Police detained 250 farmers and Marxist Coordination Committee’s (MCC) MLA Arup Chatterjee for 12 hours on Friday for staging a protest at Electrosteel Casting Limited’s steel plant at Chandankyari in Bokaro.
The farmers had on Wednesday enforced an ‘economic blockade’ against the company by blocking the gates to its Siyaljori plant demanding permanent jobs as compensation for over 1500 farmers who had sold land to the company for its 2000-acre steel plant and the area around its coal block in Parbatpur.
The district administration supervised talks between the protesters and Electrosteel officials from 5 p.m. on Thursday till 1 a.m. on Friday but no agreement was reached. At 5 a.m. on Friday, police took away the farmers and the MLA from the protest site, detaining them in a local school.
Their detention triggered fresh protests by the farmers’ families in Chandankyari.
Those detained were allowed to go at 5 in the evening after Jharkhand Mukti Morcha’s student wing president and Chief Minister Hemant Soren’s younger brother Basant Soren proposed a meeting between the farmers and the company’s representatives on October 1 in the presence of the Chief Minister.
“The company deceived thousands of marginal farmers by misleading them about the purpose of acquisition.
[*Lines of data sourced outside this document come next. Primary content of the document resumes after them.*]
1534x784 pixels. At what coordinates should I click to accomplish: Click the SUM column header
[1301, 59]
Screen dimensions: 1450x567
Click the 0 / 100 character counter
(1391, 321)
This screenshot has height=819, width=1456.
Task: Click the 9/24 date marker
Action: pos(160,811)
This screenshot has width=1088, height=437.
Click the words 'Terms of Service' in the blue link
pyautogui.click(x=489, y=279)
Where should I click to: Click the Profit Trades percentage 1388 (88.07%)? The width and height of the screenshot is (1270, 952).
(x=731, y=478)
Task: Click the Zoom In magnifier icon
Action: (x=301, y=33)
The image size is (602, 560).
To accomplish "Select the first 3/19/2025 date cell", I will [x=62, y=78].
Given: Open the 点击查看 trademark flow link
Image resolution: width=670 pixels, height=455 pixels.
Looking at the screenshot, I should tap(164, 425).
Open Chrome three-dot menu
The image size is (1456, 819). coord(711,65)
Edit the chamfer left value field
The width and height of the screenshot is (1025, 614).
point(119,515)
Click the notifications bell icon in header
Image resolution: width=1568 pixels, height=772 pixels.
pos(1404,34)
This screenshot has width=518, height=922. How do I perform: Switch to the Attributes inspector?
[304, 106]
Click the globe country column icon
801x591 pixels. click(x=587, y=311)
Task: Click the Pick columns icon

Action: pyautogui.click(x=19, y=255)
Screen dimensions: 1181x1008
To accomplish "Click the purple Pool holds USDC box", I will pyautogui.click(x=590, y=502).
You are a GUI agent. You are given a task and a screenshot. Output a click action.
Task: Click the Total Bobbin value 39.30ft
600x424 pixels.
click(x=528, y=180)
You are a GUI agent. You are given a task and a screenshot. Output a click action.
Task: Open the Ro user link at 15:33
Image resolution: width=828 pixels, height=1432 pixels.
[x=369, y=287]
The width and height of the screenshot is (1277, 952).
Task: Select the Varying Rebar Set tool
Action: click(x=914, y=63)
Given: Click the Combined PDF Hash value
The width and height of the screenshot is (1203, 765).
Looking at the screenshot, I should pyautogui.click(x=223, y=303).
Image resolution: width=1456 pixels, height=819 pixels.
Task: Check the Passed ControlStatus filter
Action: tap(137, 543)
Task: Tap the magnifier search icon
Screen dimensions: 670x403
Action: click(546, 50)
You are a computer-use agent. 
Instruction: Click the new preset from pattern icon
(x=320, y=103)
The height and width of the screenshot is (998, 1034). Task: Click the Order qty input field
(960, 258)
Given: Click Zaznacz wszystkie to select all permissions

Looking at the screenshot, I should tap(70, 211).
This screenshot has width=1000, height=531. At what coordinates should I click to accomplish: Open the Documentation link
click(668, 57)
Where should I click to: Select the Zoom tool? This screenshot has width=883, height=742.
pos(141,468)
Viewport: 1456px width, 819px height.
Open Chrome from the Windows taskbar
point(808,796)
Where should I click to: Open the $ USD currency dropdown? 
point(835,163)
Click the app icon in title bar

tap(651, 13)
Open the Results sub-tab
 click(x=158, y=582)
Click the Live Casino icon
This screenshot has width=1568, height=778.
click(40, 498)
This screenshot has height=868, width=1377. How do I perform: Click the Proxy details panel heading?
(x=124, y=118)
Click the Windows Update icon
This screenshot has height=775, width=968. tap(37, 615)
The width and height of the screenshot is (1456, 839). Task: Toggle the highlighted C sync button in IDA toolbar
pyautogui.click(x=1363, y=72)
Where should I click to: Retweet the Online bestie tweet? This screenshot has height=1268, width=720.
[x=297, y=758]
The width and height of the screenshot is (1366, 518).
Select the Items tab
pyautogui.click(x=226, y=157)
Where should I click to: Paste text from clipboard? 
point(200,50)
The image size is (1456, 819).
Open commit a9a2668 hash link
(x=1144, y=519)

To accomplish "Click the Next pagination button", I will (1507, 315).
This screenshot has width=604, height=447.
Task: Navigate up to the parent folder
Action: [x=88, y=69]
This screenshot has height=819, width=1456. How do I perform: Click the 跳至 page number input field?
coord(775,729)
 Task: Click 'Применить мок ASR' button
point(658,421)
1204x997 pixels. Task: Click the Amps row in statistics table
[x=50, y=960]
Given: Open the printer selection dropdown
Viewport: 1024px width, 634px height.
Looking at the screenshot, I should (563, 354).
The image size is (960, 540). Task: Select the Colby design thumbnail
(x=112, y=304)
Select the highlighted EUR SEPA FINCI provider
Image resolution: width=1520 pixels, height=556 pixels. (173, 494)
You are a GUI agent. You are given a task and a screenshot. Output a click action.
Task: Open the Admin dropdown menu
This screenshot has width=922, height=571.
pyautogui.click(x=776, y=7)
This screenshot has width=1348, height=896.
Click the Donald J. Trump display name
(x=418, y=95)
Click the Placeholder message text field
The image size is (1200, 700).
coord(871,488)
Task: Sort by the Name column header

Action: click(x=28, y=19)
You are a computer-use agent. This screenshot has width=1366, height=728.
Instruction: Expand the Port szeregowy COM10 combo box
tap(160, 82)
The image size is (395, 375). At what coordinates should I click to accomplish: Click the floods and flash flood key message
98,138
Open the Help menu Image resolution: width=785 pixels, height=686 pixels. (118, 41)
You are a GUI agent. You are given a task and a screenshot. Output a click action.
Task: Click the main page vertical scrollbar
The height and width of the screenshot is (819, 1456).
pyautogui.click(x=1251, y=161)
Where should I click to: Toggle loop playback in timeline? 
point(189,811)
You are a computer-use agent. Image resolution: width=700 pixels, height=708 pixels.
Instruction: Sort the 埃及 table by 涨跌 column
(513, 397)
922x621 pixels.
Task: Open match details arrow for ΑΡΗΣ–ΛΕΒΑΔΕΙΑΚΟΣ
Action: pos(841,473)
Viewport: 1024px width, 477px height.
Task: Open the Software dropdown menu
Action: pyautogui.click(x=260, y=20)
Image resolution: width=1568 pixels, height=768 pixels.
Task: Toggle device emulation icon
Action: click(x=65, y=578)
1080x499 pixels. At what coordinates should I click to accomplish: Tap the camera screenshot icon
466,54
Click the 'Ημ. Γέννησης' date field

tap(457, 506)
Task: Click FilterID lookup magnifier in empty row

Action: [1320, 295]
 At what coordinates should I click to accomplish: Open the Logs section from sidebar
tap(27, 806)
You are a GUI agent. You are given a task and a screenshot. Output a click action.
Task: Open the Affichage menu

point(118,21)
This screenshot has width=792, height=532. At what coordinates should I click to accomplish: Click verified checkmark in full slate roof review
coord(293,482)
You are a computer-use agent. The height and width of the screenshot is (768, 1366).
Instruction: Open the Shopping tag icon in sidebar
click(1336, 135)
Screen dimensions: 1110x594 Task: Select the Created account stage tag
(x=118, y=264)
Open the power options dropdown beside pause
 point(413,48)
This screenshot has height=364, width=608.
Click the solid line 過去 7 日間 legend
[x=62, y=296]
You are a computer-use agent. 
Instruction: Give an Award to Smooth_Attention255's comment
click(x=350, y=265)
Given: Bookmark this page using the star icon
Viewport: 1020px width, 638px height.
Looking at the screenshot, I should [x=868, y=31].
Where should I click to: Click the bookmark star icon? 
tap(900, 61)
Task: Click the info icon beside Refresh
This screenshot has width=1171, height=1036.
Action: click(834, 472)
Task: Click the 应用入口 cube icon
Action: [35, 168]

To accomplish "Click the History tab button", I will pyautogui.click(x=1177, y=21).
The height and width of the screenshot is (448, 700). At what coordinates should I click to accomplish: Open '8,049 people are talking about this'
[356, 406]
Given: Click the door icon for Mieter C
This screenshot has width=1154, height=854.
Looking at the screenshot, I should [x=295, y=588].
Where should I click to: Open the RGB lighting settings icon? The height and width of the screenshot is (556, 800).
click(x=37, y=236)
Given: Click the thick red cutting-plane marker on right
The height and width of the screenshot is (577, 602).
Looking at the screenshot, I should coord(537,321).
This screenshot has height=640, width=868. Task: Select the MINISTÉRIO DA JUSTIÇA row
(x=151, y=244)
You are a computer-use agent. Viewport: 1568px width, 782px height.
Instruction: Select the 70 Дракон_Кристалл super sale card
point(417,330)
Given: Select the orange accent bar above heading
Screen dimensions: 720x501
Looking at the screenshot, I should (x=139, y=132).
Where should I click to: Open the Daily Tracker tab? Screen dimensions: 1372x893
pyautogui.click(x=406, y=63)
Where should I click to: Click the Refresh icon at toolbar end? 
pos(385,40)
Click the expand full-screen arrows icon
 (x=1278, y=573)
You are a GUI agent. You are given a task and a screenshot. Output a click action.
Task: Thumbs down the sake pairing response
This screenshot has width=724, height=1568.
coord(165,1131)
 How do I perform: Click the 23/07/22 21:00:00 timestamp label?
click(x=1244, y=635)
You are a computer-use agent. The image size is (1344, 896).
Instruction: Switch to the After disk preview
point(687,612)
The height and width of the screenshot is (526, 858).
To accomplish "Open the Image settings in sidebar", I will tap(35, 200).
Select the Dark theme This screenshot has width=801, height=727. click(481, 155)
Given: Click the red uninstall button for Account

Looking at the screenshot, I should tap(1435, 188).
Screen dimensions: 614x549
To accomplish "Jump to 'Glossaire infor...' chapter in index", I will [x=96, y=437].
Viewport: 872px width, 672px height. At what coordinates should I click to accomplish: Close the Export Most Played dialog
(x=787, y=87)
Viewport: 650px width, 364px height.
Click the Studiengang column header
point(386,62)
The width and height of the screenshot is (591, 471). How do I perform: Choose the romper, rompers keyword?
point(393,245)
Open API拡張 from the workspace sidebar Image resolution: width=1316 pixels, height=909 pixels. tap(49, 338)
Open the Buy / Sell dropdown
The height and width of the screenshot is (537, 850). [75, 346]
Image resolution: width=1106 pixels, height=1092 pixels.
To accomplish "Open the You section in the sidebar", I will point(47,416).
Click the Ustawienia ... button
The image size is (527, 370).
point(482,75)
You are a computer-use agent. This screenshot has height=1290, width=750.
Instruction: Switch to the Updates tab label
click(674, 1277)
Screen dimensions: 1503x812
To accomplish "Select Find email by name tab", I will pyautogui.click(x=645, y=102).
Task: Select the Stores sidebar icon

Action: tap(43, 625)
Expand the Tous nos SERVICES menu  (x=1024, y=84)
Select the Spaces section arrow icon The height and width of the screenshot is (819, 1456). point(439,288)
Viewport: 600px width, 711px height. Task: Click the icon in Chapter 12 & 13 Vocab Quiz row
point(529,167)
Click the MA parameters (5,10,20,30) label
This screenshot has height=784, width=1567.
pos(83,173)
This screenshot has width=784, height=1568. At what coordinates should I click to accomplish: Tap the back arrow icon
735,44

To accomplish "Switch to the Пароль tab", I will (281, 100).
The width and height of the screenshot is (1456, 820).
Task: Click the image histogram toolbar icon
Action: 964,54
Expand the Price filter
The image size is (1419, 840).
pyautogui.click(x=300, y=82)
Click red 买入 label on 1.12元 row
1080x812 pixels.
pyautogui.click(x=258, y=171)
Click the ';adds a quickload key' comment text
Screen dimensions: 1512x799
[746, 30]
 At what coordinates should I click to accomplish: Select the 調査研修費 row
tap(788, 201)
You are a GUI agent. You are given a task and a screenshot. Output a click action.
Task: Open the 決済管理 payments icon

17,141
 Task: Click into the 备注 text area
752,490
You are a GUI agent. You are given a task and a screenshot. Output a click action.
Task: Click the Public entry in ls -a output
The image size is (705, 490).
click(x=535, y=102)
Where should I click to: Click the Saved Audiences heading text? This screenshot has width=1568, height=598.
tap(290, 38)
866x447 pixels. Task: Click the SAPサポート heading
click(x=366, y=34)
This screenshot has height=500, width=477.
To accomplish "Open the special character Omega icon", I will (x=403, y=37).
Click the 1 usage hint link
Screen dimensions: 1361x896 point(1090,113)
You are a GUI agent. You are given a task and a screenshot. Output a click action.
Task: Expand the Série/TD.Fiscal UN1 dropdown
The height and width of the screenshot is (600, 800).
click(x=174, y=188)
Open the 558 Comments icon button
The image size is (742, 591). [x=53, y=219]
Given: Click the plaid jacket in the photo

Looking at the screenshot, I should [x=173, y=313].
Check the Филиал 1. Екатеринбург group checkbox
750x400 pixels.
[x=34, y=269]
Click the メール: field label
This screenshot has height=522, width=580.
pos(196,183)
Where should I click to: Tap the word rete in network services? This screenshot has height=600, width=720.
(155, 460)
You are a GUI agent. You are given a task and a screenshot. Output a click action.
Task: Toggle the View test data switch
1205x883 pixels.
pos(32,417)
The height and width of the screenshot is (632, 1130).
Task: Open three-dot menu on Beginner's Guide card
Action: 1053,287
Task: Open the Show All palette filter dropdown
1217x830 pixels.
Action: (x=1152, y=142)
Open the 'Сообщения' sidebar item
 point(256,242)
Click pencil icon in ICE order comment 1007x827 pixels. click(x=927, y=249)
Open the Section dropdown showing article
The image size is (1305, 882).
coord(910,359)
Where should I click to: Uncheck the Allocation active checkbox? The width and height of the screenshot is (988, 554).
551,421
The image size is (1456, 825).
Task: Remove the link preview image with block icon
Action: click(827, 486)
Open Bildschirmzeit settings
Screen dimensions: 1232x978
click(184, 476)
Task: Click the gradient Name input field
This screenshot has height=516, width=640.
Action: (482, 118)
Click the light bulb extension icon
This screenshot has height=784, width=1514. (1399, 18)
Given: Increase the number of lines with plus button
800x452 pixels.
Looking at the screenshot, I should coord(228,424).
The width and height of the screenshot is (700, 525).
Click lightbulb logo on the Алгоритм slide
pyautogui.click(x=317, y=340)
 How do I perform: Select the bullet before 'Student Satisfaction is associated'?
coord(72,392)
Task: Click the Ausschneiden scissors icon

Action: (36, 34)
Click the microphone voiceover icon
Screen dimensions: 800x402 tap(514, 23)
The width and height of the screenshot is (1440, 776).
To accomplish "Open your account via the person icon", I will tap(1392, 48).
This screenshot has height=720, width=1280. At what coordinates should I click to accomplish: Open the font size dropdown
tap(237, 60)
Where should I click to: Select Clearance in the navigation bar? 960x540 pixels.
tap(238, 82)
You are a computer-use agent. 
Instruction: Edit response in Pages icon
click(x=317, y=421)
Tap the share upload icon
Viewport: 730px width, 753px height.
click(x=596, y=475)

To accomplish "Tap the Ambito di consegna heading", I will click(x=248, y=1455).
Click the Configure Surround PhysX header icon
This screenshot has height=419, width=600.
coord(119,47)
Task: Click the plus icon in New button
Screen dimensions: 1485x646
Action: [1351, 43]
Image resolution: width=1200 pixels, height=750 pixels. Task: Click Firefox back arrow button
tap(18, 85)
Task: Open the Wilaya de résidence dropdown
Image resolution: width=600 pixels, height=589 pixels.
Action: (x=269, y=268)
Their middlemen bought less than an acre at Rs. 70,000-80,000 per acre, one-tenth of what the government stipulated for industry. When farmers have protested that only a few got jobs or that they were being made to undergo training for four to five years, the company colluded with local officials to name 100s of farmers in false cases,” said Mr. Chatterjee. All Jharkhand Students’ Union MLA Umakant represents Chandankyari in the Assembly but since last year, Mr. Chatterjee who represents Nirsha in Dhanbad has supported the farmers.
“Companies acquire land without even informing farmers what the land is for. Tribals and farmers only understand when they see company officials surveying the area. But we will fight for justice,” said activist Dayamani Barla addressing the protesters.
Over 1350 villagers live in three hamlets near the steel plant and say even their movement to and from their house was restricted by the company.
“They have cheated us in every way. They said they will supply water but never did, instead, their deep-bores finished our water supply,” said Atika Devi in Mahathatola. Her husband Santosh Mahatha, 60, showed documents of being named in a case for possessing narcotics in 2011.
“My family sold them 15 acres in 2008 but in 2011 when they wanted to extend their plant, I refused to sell them the 0.8 acres my shop was on. They got me implicated in a false case,” he said.
His son works as a contract worker at the steel plant. Electrosteel officials said the company had offered training and jobs to 517 farmers from whom it had purchased plots bigger than three acres.
“They are demanding higher wages and jobs for those in training. We already approved this for 200 and negotiations are on,” said Rohit Singh, Chief of Communication, Electrosteel.